Lord, lay not this sin to their charge

“Human kind cannot bear very much reality,” T.S. Eliot observes in his 1935 drama, Murder in the Cathedral. That play along with the well-known and well-beloved Christmas Carol, Good King Wenceslaus, written by John Mason Neale in 1853 and sung to a 13th century spring dance melody (Tempus Adest Floridum), offer an intriguing commentary on the Christmas mystery. In Eliot’s play, a sermon preached by Archbishop Thomas a Becket Christmas morning serves as prologue to his martyrdom on December 29th, 1170. The sermon focuses on the Feast of Stephen which falls immediately after Christmas Day. The hymn draws upon a 12th account of a 10th century Duke of Bohemia’s generosity and service towards the poor.

St. Stephen is the proto-martyr, the first martyr and prototype of martyrdom in the Christian understanding. He was also one of the first set of deacons in the nascent and emerging Christian community. Thus, sacrifice and service are intimately connected. The hymn makes no direct reference to the Nativity of Christ but narrates a story of service to the poor on “the Feast of Stephen.” The sermon in the play makes explicit the connection between Christ’s birth and Stephen’s martyrdom and in so doing illuminates the deeper meaning of Christmas.

It is no accident that the Feast of St. Stephen follows directly upon the Feast of the Nativity of Christ. It highlights the deeper reality of the meaning of Christ’s holy birth. “Just as we rejoice and mourn at once, in the Birth and in the Passion of Our Lord; so also, in a smaller figures, we both rejoice and mourn in the death of martyrs.” We celebrate Christ’s birth by remembering his Passion and death; such is the sacrament. “Do this in remembrance of me.” We cannot conceive of Christmas apart from the reality of his Passion and Death for us. “We celebrate at once the Birth of Our Lord and His Passion and Death upon the Cross.” This is all part of the reality from which we shy away but which the special feasts of Christmas remind us, starting with St. Stephen’s day. As Eliot has the Archbishop note, “as the World sees, this is to behave in a strange fashion. For who in the World will both mourn and rejoice at once and for the same reason?” But that is exactly the Christian reality.

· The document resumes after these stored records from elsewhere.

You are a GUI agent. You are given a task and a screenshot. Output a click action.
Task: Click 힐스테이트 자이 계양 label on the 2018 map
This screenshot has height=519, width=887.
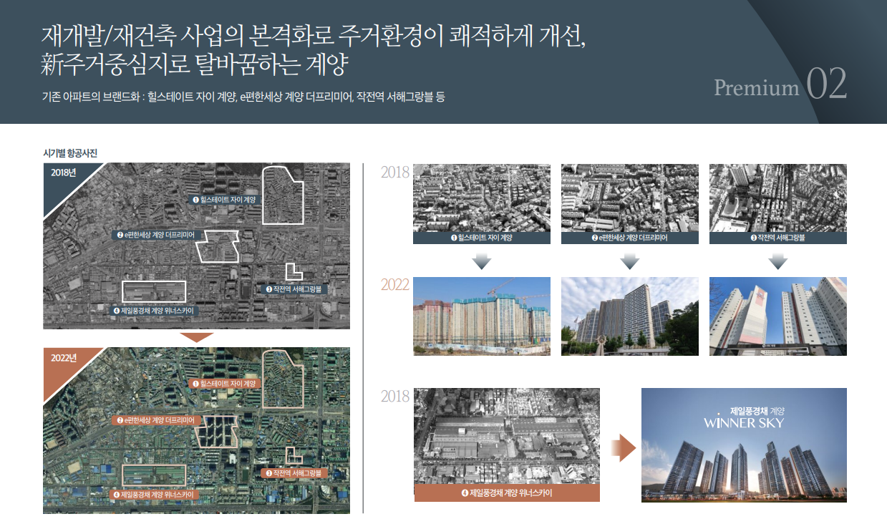coord(224,199)
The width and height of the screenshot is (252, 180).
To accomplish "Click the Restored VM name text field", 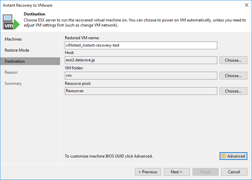I will pyautogui.click(x=141, y=45).
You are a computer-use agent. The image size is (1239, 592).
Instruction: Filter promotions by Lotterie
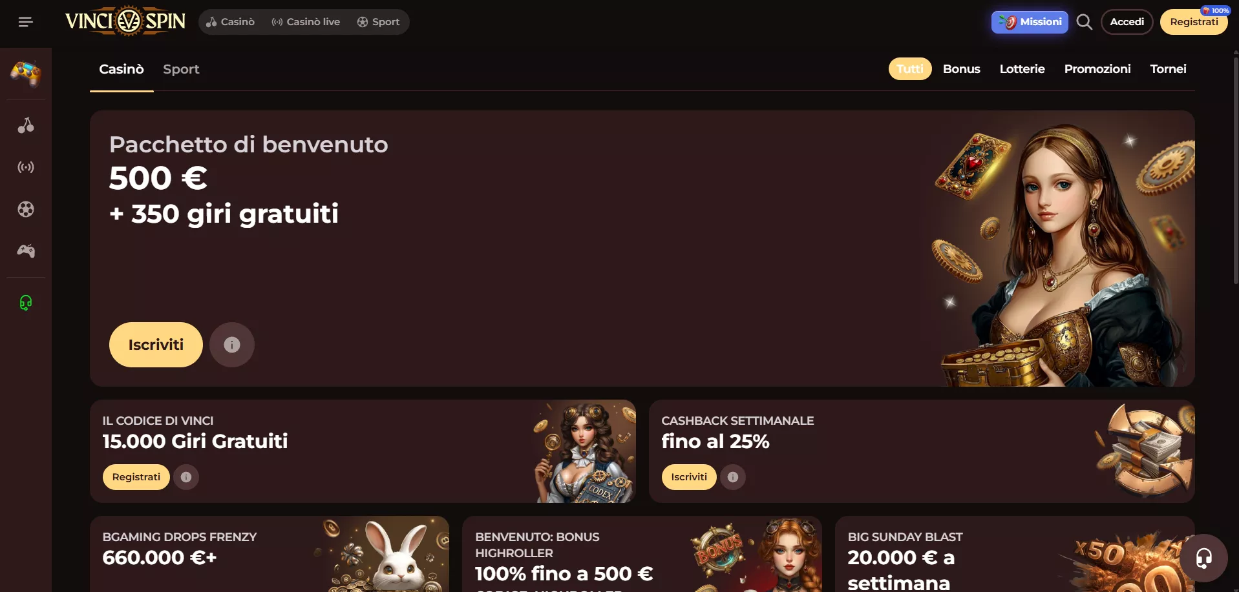[1022, 69]
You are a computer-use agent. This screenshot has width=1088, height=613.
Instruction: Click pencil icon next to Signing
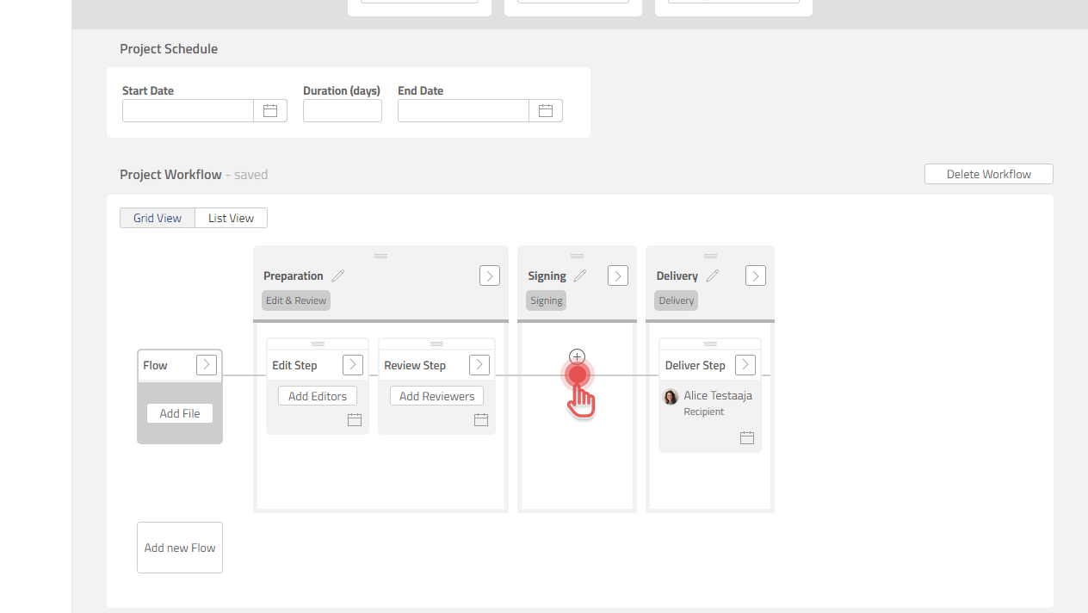pyautogui.click(x=580, y=276)
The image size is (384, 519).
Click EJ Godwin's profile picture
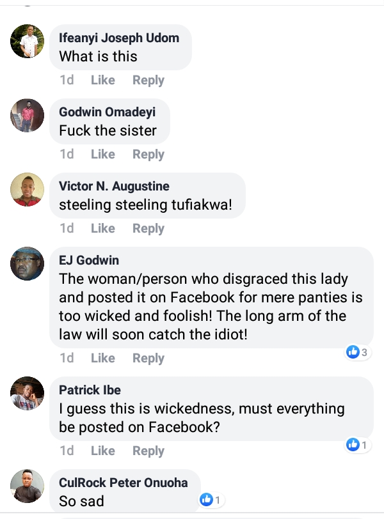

Stephen was stoned to death because of his witness to Christ. Such is violence and persecution, the beginning of a long and continuing story of the persecution of Christians right up to this day. The lesson from Acts makes that clear. “Behold,” Stephen says, “I see the heavens opened, and the Son of Man standing on the right hand of God.” This leads to him being stoned and with a note about the complicity of Saul, later known as Paul. But most importantly, Stephen’s last words echo Christ’s words of forgiveness from the Cross. “Father, forgive them for they know not what they do,” Jesus says; “Lord, lay not this sin to their charge,” says Stephen. Powerful words that along with the hymn and sermon teach us that Christ’s birth and its celebration mean sacrifice and service.

Despite the popular and rather sentimental nature of the carol, its reference to the Feast of Stephen helps to temper the cozy sentiments of the season with a dose of hard reality about the disconnect between comfort and poverty and between ‘peace and goodwill’, on the one hand, and persecution and violence, on the other hand. These realities the Christmas mystery will not let us ignore; in part through the Feast of Stephen which provides a stark reminder of sin and evil overcome by the grace of the forgiveness of sins in Christ’s sacrifice. As another popular carol, a 14th century carol translated by John Mason Neale, ‘Good Christian Men, Rejoice,’ reminds us, “Christ was born for this.”

Christ’s holy nativity embraces the harsh realities of our world and day, now and always. Forgiveness is the quality of Christ which informs our lives of sacrifice and service. Such is the Christmas message of love in sacrifice and service.